_Excerpt_
Required:  While in some literature, the Basilisk, and snakes in general, are not portrayed as Evil, J K Rowling seems to be content to follow the larger reputation of snakes as creatures of Evil (or, at least no friend to humankind—which can be said for some centaurs as well).

Do you think it’s “fair” to have three Hogwarts’ Houses have totems which seem largely “good” and “noble,” and to have Slytherin House have a serpent as its totem?  Why would JKR decide that at least one of these Houses had to have something seen as negative be its symbol?  And, does she make attempts to broaden one’s appreciation for the Good in the personal attributes of Slytherin students by discussions between Harry and the Sorting Hat and Harry and Dumbledore?  What of the ending of the series (if you have gotten that far)?  What could have JKR been thinking that not even ONE Slytherin student stays to help defend Hogwarts?   Is every Slytherin a coward?  Is every Slytherin only interested in himself or herself?   Is every Slytherin hoping that Lord V wins?  Is that really realistic (assuming we think any of the plot could have happened)?  Then–what are we to do with that Arch-Slytherin, Prof. Severus Snape?


Extra Credit:  On the other hand, you probably have read a few things about the other House totems which display traits which aren’t very nice.  Discuss another House animal symbol and see if any “balance” between Good and Evil also exists—as it does in the serpent.  Cite a work or two in which the symbol doesn’t seem so “goody-goody”!  (These can be other HP books, or others.)

_Listing_
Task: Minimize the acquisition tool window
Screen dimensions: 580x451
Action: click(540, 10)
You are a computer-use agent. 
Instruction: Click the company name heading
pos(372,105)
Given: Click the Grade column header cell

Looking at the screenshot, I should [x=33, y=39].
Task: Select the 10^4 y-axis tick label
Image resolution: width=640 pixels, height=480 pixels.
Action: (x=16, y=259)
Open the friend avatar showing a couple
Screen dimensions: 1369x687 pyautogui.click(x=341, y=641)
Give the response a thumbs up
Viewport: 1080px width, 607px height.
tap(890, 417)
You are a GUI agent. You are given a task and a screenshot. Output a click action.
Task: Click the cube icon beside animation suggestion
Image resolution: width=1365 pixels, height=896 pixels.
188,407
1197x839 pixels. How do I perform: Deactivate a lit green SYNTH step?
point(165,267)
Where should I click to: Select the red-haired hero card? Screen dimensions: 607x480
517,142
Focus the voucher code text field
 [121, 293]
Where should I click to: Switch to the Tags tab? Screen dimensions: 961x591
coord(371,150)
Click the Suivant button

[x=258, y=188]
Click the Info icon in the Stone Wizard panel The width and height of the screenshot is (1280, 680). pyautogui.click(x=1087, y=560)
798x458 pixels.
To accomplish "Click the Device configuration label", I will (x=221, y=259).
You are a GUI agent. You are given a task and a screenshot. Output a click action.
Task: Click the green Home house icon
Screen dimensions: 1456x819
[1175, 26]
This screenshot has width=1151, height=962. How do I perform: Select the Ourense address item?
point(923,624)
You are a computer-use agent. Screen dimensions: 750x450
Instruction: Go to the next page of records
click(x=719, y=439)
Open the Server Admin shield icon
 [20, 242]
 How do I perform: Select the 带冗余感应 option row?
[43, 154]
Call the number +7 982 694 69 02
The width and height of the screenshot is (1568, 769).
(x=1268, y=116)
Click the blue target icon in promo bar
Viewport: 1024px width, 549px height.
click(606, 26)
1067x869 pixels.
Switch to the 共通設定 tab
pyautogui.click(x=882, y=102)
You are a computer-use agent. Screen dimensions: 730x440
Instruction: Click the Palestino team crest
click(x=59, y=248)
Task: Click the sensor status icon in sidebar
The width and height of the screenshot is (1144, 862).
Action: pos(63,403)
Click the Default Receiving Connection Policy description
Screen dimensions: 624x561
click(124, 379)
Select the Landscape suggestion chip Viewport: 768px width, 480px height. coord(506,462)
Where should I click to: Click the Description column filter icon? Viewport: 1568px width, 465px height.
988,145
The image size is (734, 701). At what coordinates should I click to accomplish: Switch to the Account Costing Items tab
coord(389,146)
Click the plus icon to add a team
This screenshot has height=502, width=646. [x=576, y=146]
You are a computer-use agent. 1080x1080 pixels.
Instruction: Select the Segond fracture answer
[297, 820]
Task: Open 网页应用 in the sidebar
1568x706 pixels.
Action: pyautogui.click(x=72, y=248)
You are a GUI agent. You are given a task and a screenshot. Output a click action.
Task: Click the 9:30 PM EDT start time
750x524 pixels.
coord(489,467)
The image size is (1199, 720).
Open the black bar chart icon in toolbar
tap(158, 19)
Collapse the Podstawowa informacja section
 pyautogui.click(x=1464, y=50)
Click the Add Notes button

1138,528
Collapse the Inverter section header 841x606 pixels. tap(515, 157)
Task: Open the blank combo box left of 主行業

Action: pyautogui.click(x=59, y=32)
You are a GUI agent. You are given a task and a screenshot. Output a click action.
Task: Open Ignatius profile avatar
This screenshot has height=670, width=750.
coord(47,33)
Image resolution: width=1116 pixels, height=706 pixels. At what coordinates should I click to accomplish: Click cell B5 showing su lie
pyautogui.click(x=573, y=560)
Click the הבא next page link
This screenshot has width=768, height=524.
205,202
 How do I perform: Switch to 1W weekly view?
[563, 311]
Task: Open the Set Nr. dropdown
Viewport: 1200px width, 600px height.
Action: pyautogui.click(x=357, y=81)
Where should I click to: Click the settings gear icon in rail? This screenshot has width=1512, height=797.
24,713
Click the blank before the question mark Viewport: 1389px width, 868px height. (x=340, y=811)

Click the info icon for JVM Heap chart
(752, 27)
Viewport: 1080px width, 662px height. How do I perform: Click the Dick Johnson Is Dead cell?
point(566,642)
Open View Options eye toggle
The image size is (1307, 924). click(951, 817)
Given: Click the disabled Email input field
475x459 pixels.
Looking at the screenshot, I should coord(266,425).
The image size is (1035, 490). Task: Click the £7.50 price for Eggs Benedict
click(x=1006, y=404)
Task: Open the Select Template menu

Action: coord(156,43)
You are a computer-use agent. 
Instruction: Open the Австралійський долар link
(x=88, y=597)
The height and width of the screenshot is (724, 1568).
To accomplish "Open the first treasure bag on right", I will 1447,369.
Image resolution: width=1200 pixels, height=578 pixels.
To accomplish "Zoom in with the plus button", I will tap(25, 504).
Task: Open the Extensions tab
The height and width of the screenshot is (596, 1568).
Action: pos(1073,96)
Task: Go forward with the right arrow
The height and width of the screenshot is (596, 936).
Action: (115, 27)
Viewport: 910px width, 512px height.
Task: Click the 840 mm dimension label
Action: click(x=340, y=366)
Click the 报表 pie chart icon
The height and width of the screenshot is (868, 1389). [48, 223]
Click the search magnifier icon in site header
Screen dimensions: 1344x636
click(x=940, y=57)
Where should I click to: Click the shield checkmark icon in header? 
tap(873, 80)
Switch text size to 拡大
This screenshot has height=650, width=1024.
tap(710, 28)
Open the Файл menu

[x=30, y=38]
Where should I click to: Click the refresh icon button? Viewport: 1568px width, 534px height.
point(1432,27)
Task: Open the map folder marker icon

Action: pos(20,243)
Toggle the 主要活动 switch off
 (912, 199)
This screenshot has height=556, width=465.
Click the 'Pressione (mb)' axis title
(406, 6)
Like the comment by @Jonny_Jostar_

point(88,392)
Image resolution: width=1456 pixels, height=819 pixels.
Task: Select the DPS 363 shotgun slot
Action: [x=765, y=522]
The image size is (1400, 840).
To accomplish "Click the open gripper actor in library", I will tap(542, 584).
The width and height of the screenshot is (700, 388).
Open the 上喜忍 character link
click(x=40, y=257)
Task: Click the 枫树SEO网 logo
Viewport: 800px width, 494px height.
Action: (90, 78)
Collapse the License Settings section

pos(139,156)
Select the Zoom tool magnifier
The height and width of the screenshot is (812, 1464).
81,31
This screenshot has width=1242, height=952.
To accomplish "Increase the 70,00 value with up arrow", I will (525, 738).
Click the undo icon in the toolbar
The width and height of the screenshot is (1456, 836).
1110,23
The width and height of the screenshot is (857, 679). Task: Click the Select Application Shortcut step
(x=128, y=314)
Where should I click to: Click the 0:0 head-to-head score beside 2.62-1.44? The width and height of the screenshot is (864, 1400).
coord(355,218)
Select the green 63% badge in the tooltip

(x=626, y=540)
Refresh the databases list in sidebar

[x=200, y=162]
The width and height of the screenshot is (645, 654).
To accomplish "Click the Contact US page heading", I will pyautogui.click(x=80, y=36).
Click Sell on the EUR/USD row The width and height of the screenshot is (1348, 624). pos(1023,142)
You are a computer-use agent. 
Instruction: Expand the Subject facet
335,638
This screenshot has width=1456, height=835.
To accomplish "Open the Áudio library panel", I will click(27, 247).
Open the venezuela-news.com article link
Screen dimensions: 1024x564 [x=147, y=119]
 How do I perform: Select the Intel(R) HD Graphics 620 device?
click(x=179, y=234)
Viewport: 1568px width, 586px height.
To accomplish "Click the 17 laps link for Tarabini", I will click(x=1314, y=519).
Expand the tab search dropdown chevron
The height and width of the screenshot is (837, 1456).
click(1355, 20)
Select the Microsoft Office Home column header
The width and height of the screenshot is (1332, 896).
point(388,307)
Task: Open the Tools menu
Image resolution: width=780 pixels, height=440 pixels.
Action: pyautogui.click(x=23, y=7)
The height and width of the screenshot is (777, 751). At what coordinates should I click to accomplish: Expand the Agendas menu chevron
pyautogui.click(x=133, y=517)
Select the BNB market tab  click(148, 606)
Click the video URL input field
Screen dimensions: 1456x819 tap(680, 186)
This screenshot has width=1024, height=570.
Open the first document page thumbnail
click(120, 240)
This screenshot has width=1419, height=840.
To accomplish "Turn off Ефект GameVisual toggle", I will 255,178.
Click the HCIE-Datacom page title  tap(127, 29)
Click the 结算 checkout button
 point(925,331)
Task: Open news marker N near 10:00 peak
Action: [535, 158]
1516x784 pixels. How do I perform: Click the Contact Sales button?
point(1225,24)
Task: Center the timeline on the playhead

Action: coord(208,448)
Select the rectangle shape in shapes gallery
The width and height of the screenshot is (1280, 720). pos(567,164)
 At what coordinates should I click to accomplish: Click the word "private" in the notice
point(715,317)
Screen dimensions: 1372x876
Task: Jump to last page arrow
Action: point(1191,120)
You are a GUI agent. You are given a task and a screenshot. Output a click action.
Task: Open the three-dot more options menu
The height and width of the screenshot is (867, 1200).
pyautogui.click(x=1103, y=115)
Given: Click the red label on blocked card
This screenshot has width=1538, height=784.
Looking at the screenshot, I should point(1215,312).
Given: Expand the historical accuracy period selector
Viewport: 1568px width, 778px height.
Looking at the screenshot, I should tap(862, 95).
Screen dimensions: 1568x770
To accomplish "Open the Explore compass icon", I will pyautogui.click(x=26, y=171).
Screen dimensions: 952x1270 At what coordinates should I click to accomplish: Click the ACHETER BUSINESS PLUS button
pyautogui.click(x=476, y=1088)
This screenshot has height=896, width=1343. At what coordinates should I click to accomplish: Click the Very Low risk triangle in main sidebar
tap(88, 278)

_Tasks_
1. Reproduce the passage from the text on Slytherin's serpent totem between "Extra Credit:  On" and "books, or others.)", inclusive.
2. Answer these questions from the text on Slytherin's serpent totem above:
(a) Which creatures, besides snakes, does the first paragraph say can be called no friend to humankind?
(b) What animal is Slytherin House's totem?
(c) Who is called "that Arch-Slytherin"?

_Answers_
1.
Extra Credit:  On the other hand, you probably have read a few things about the other House totems which display traits which aren’t very nice.  Discuss another House animal symbol and see if any “balance” between Good and Evil also exists—as it does in the serpent.  Cite a work or two in which the symbol doesn’t seem so “goody-goody”!  (These can be other HP books, or others.)

2.
(a) Some centaurs.
(b) A serpent.
(c) Prof. Severus Snape.